Cardinal Health to name spinoff after CareFusion line, announces amended consent decree
Cardinal Health has chosen a familiar name to grace the spinoff company soon to be formed from its Clinical and Medical Products businesses.
The new company, to be launched sometime this spring or summer, will be called CareFusion, a trade name the company has held since acquiring the maker of hand-held barcode technology in 2006. The company will be based in San Diego, is expected to employ 13,000 people and earn roughly $4 billion in annual revenue, and will include in its product line Alaris IV pumps, Pyxis automated dispensing systems, MedMined electronic infection surveillance services, AVEA respiratory care products and ChloraPrep skin preparation products.
"CareFusion is a name that clearly communicates our ability to bring together technologies that improve patient safety and streamline the care process," said David Schlotterbeck, Cardinal Health's vice chairman and future CEO of CareFusion, in a press release. "Not only will CareFusion be an immediate market leader in medication safety and infection prevention, we will put a substantial emphasis on innovation and clinical differentiation to continue to serve this growing segment of the global healthcare industry. Patient safety has always been a moral obligation for hospitals, but with payers creating additional financial incentives to reduce errors, improving safety has become an economic mandate."
The spinoff, when completed, will cap an interesting process that began in August 2008, when the company announced plans to separate its sluggish drug distribution business - which ranks second in the nation in size behind McKesson - from its Clinical and Medical Products businesses. The company, struggling under the weight of a stagnant economy, had consolidated some of its smaller segments and cut roughly 600 jobs last July, and in January of this year officials lowered their fiscal guidance for 2009.
R. Kerry Clark, Cardinal Health's long-time president and CEO, has said that he will retire once the spinoff is completed.
Company officials say CareFusion, which will trade on the New York Stock Exchange under the ticker symbol CFN, "will be the largest medical technology company with a singular focus on patient safety."

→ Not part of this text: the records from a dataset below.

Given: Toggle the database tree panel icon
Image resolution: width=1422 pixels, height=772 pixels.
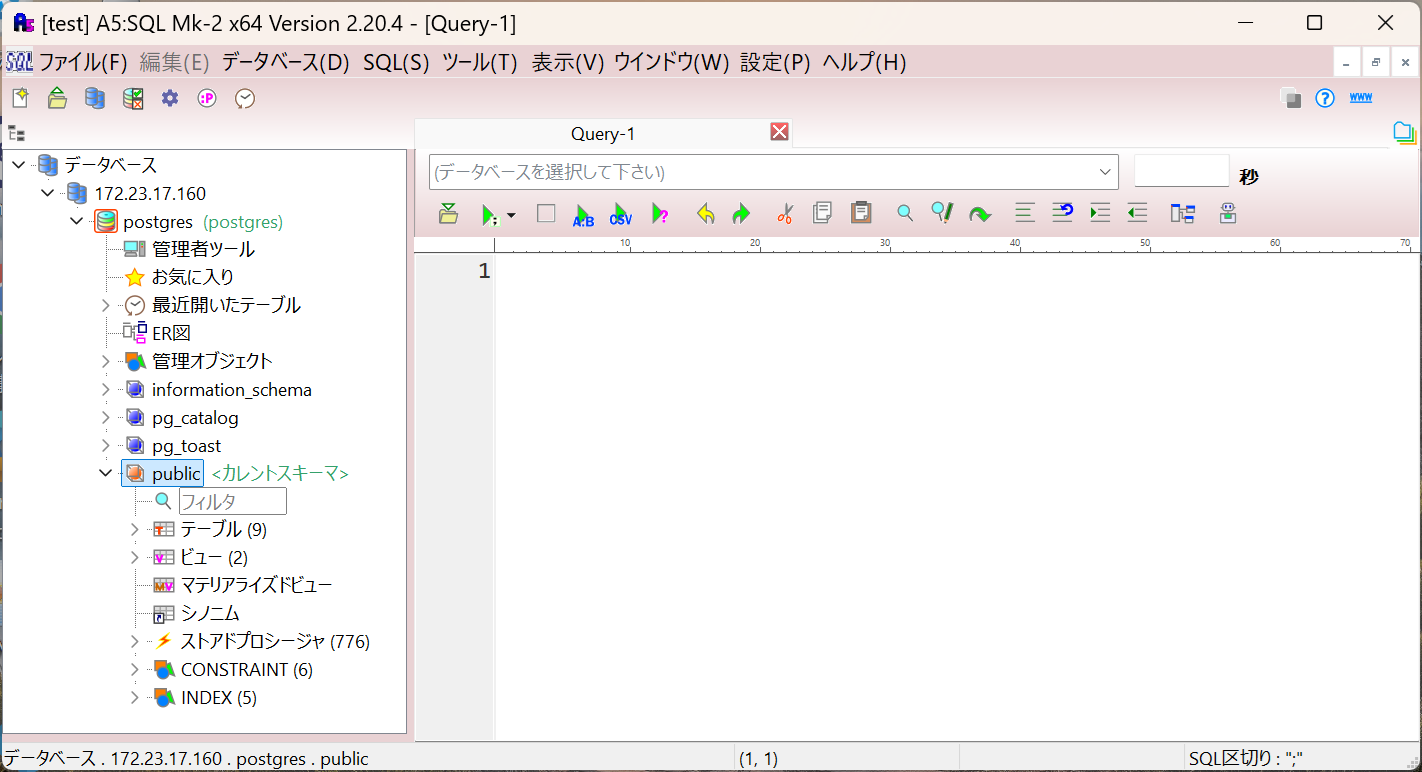Looking at the screenshot, I should point(16,133).
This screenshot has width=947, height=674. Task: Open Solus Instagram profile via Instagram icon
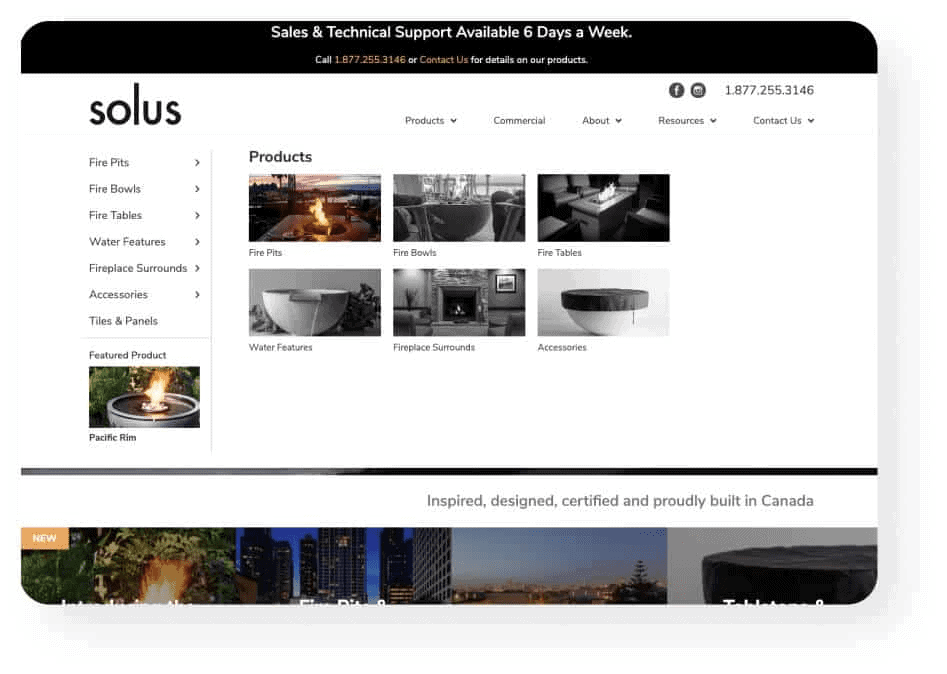coord(698,90)
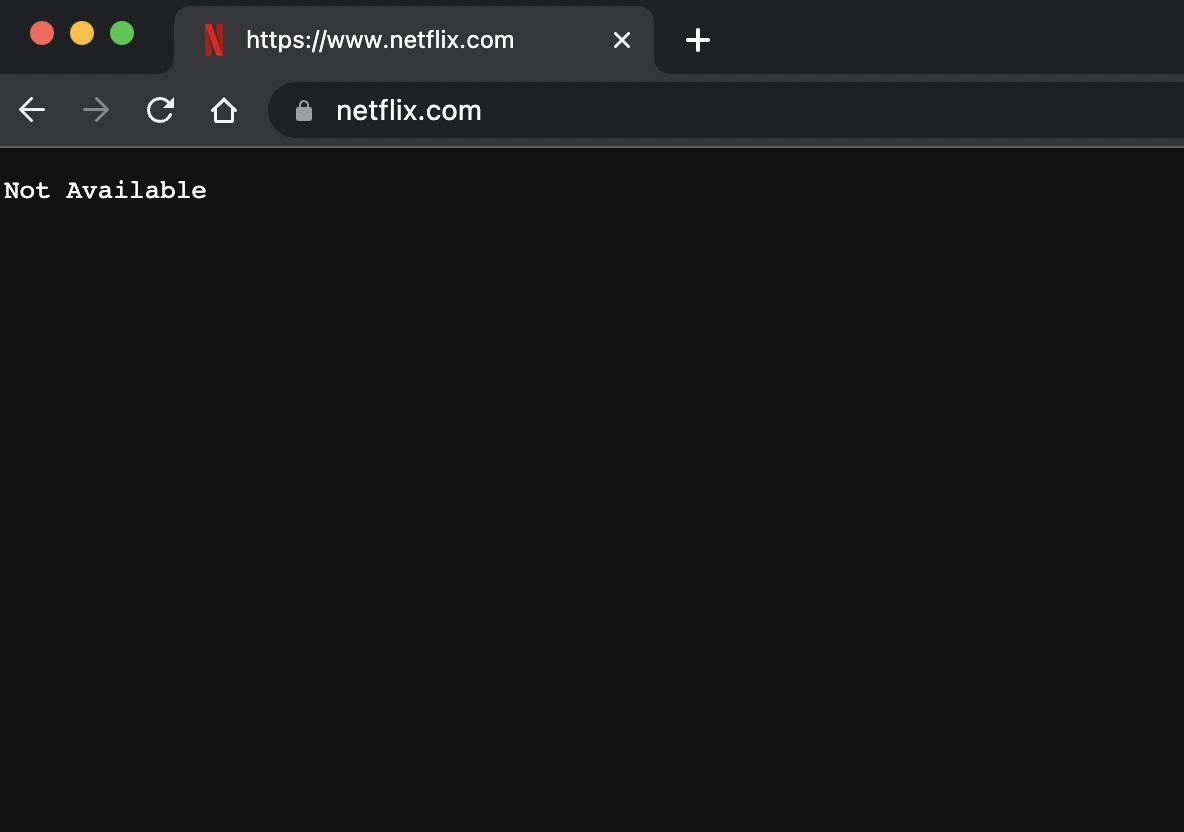Screen dimensions: 1184x832
Task: Close the window with red button
Action: [42, 33]
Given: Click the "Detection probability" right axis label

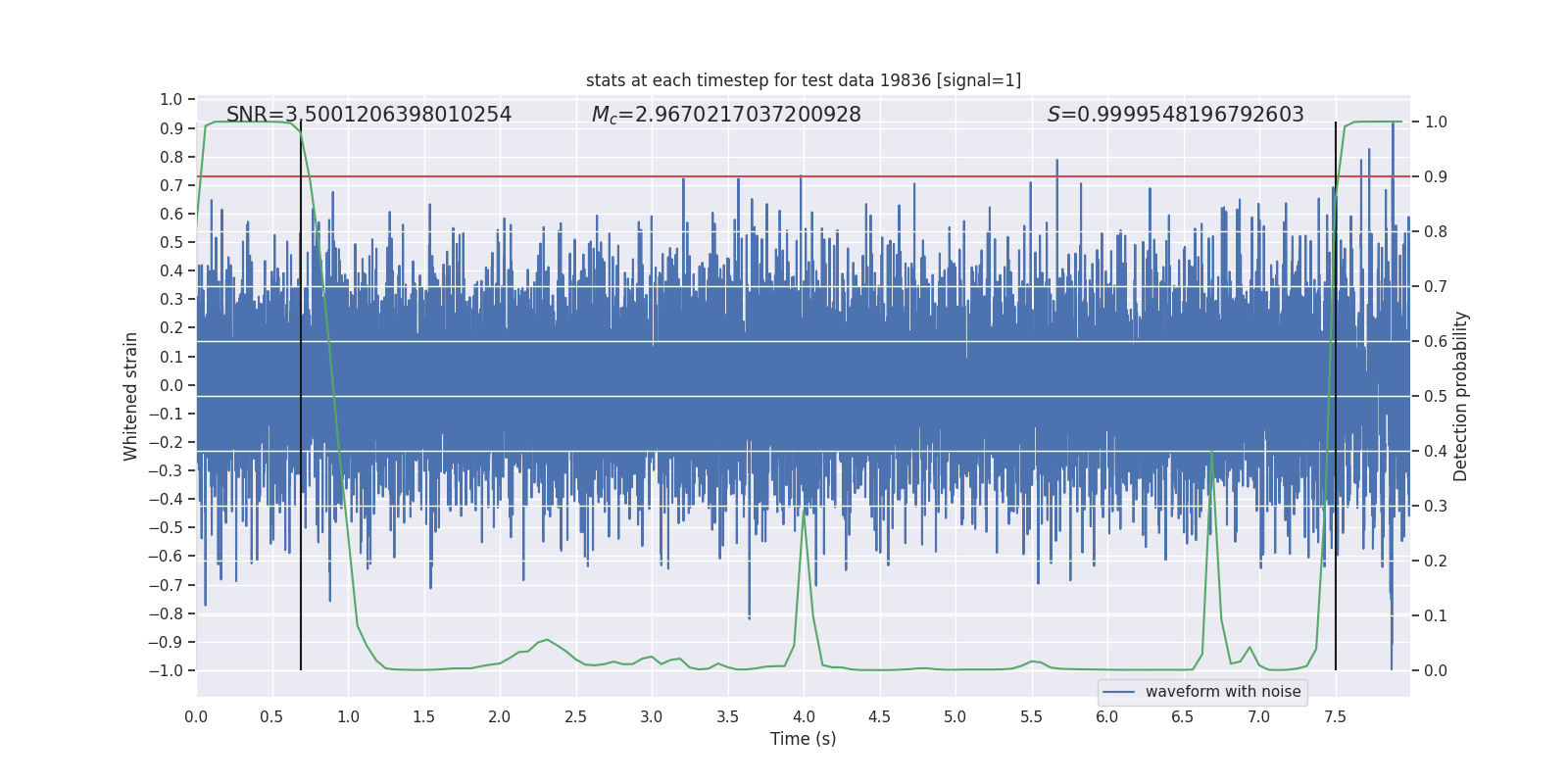Looking at the screenshot, I should (x=1460, y=396).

In related news Wednesday, Cardinal Health has reached agreement with the U.S. Food and Drug Administration on an amended consent decree regarding the Alaris SE infusion pump products.
The company, which instituted a new quality system for the pumps on April 2, 2008 as part of the consent decree signed in February 2007, will conduct a thorough view of its broader line of infusion pump products within 60 days and submit a plan for any modifications to the FDA.
Within 100 days, the company will have an independent expert inspect and certify whether the company's infusion pump operations comply with federal regulations, and whether the company's procedures to recall defective products are in compliance.
The FDA ordered amendments to the consent degree following a January 2008 inspection, in which it said certain infusion pumps did not satisfy the requirements of the Federal Food, Drug and Cosmetic Act.
"We are taking the FDA's observations - and our obligation to deliver safe and effective products - very seriously," said Schlotterbeck in a separate press release. "We will continue to improve our systems as we prepare to meet the additional requirements of the amended consent decree."